▶ _How to complete this task_:
What is needed is an exact copy of the lines from the one containing "Task: Toggle Einloggen, sobald" through the last line of the records, with no pictures.

-------- Supplied data

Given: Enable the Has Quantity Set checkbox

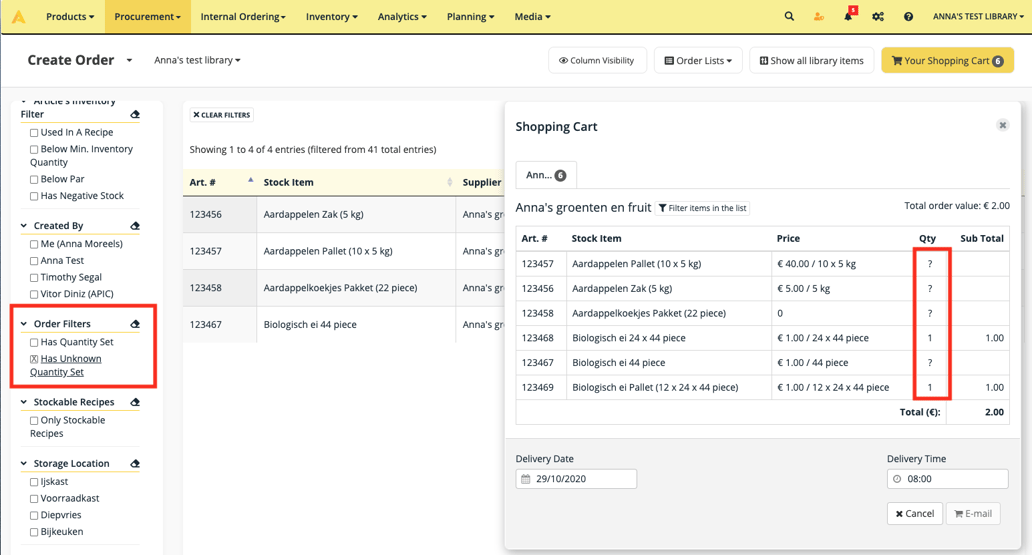Looking at the screenshot, I should click(x=34, y=343).
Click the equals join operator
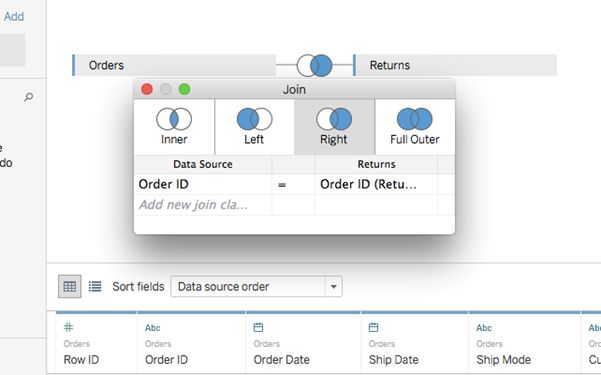 point(282,185)
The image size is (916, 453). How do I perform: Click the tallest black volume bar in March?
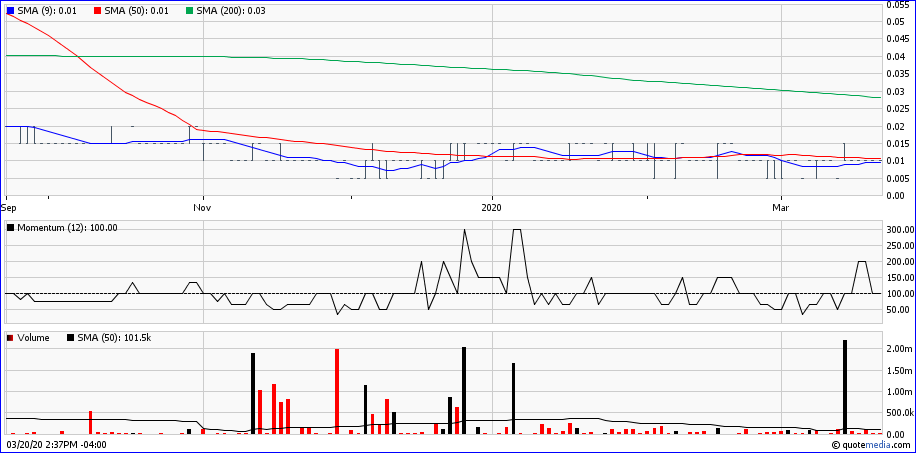pyautogui.click(x=845, y=387)
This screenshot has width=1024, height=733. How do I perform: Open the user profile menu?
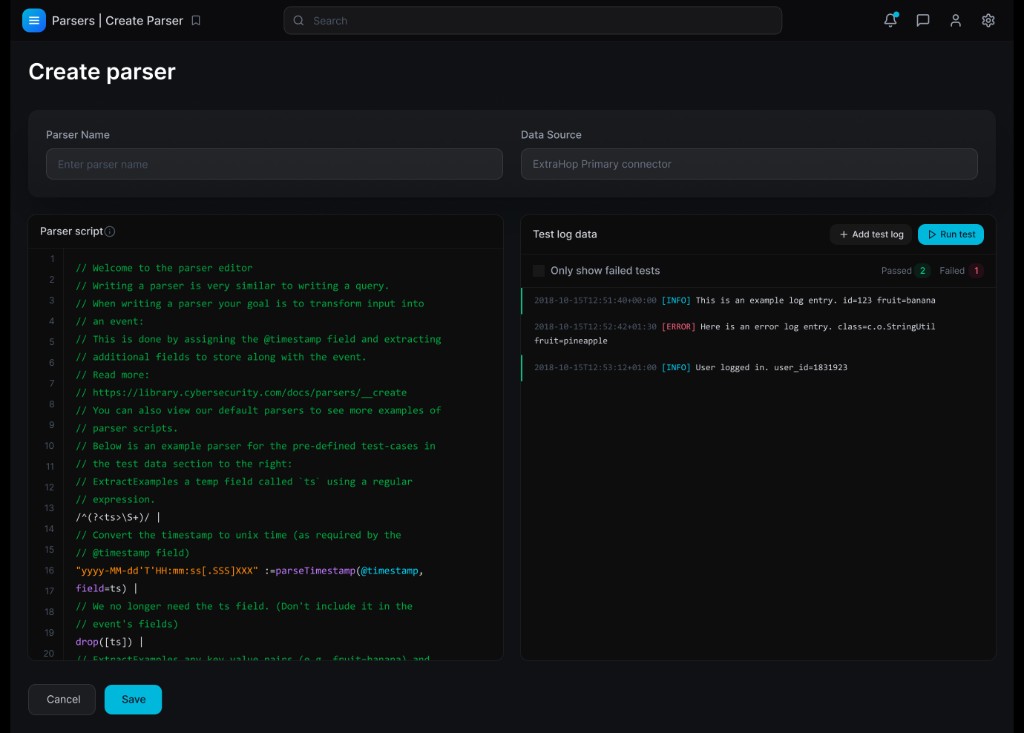coord(956,20)
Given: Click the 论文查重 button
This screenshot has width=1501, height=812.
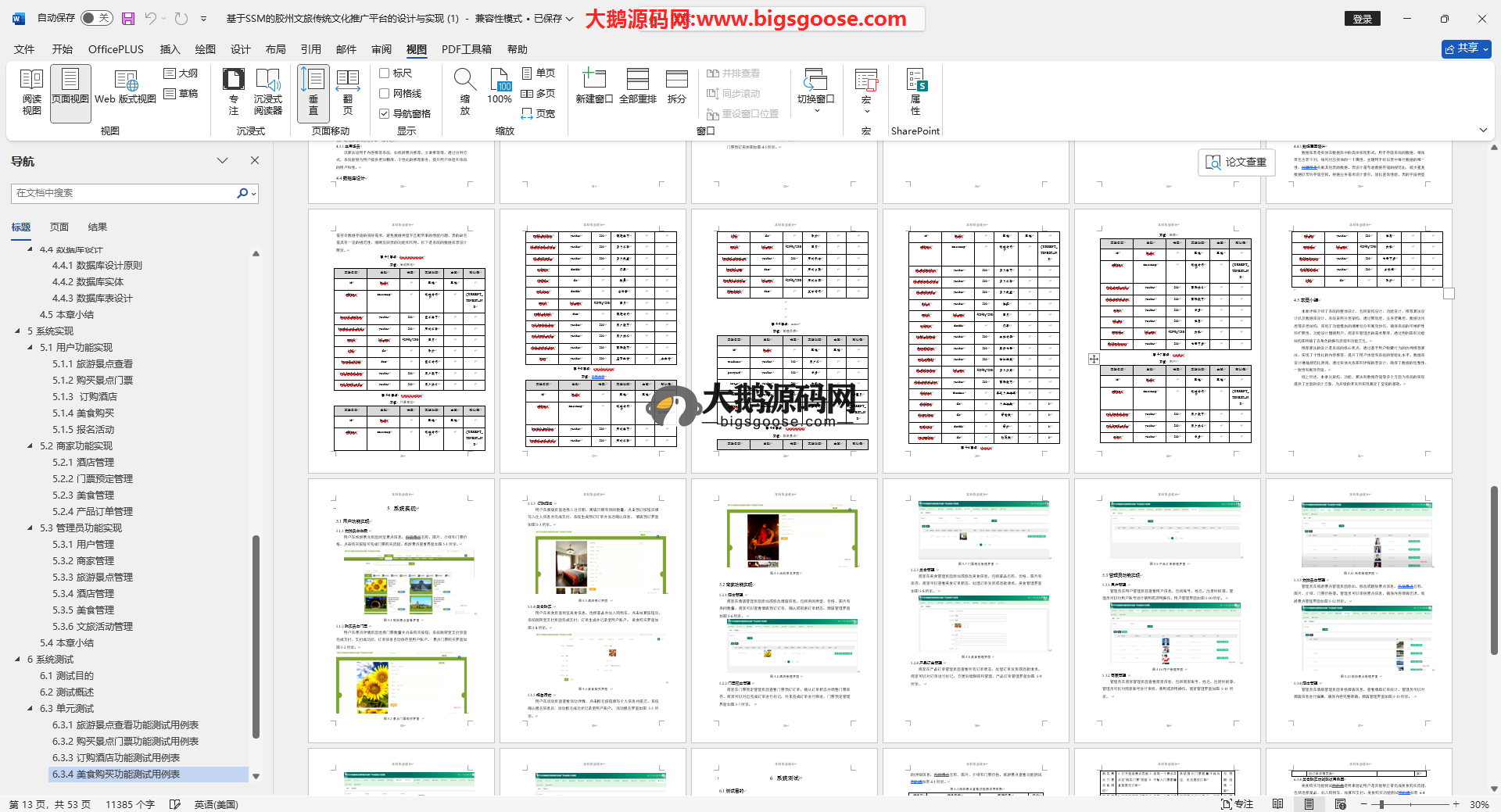Looking at the screenshot, I should click(1236, 162).
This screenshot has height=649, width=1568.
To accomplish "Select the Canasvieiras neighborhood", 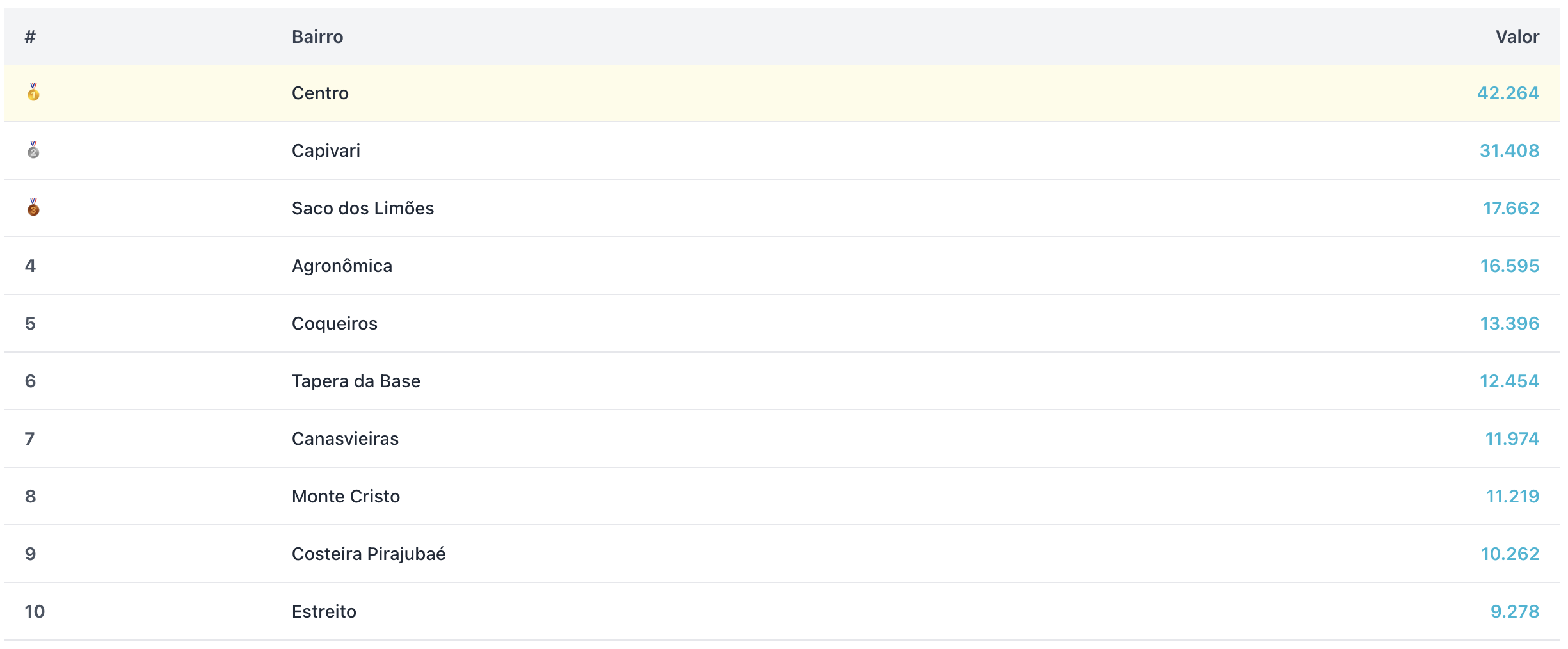I will [x=345, y=438].
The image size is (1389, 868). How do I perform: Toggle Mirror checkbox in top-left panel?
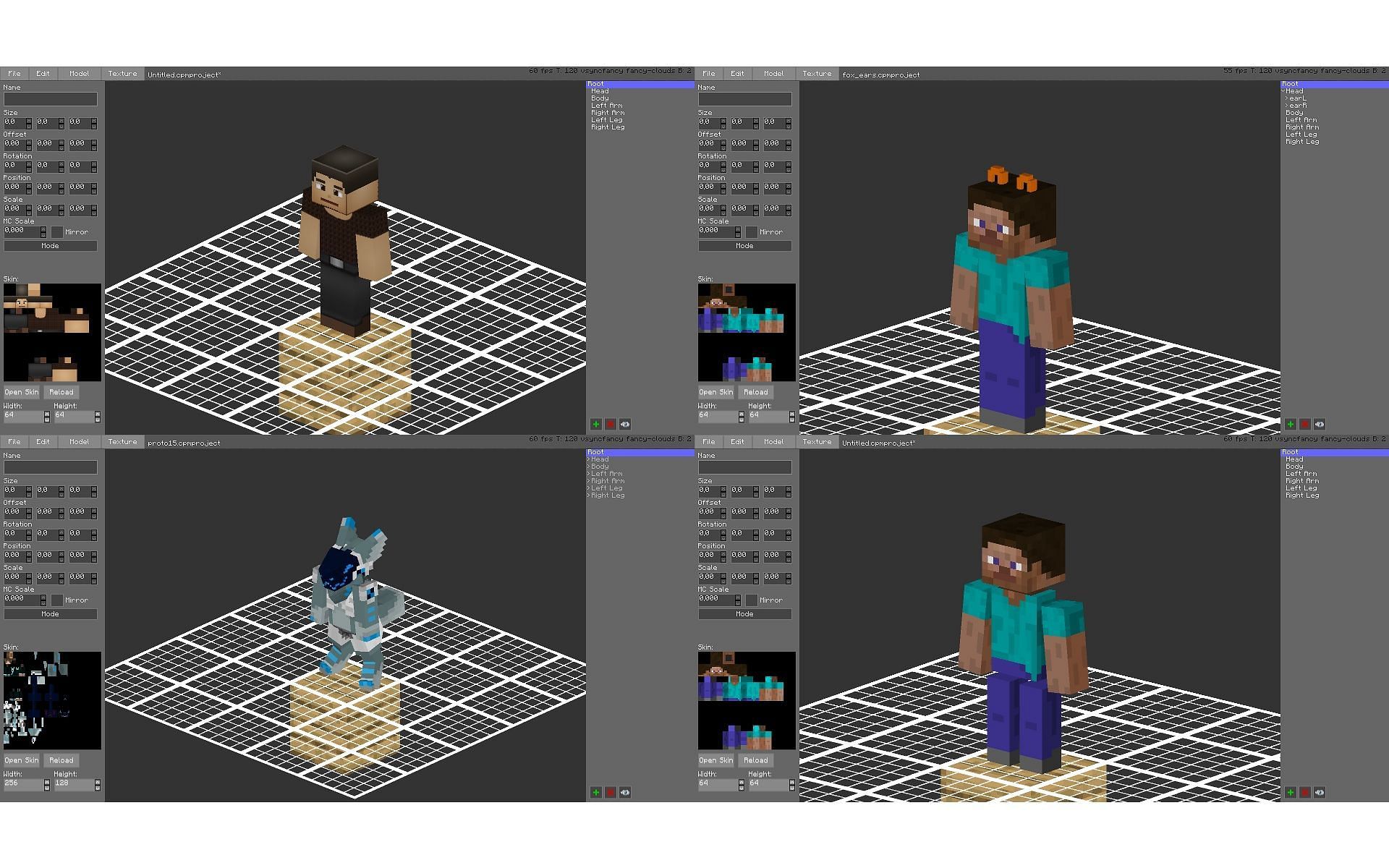(56, 231)
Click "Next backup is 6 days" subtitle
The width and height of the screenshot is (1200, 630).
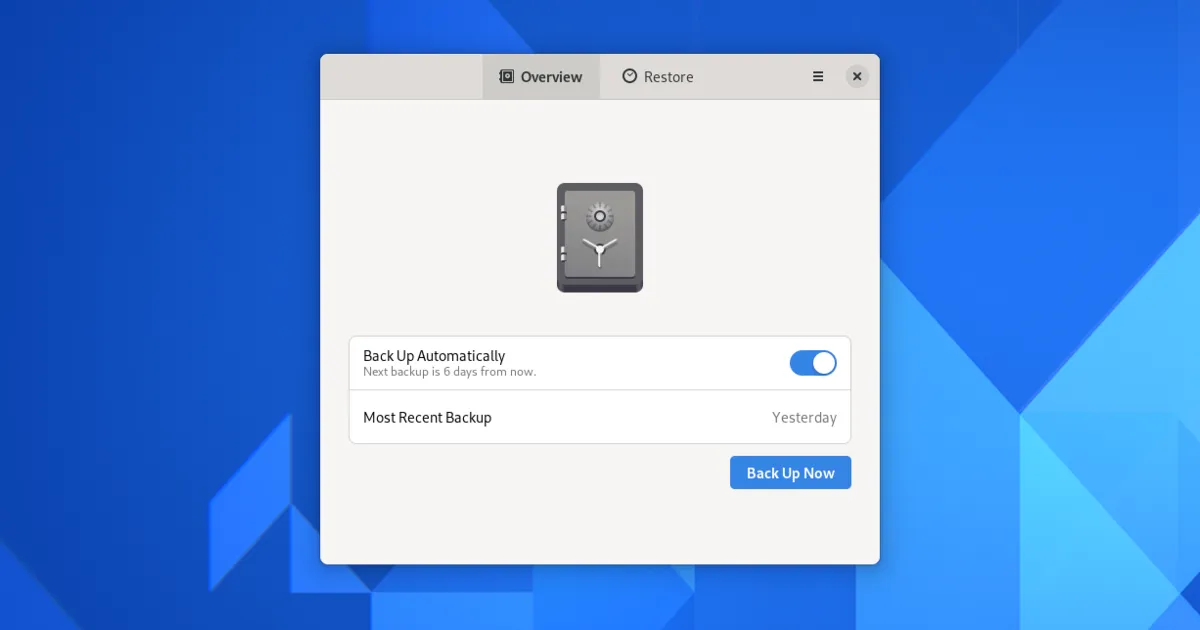(449, 372)
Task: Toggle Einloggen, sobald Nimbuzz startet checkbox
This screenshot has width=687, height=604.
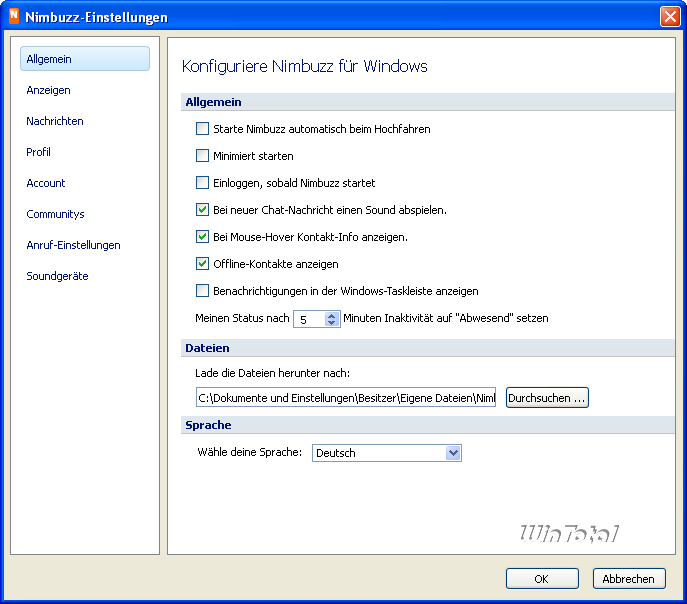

----------------

▶ _Answer space_:
Task: Toggle Einloggen, sobald Nimbuzz startet checkbox
This screenshot has width=687, height=604.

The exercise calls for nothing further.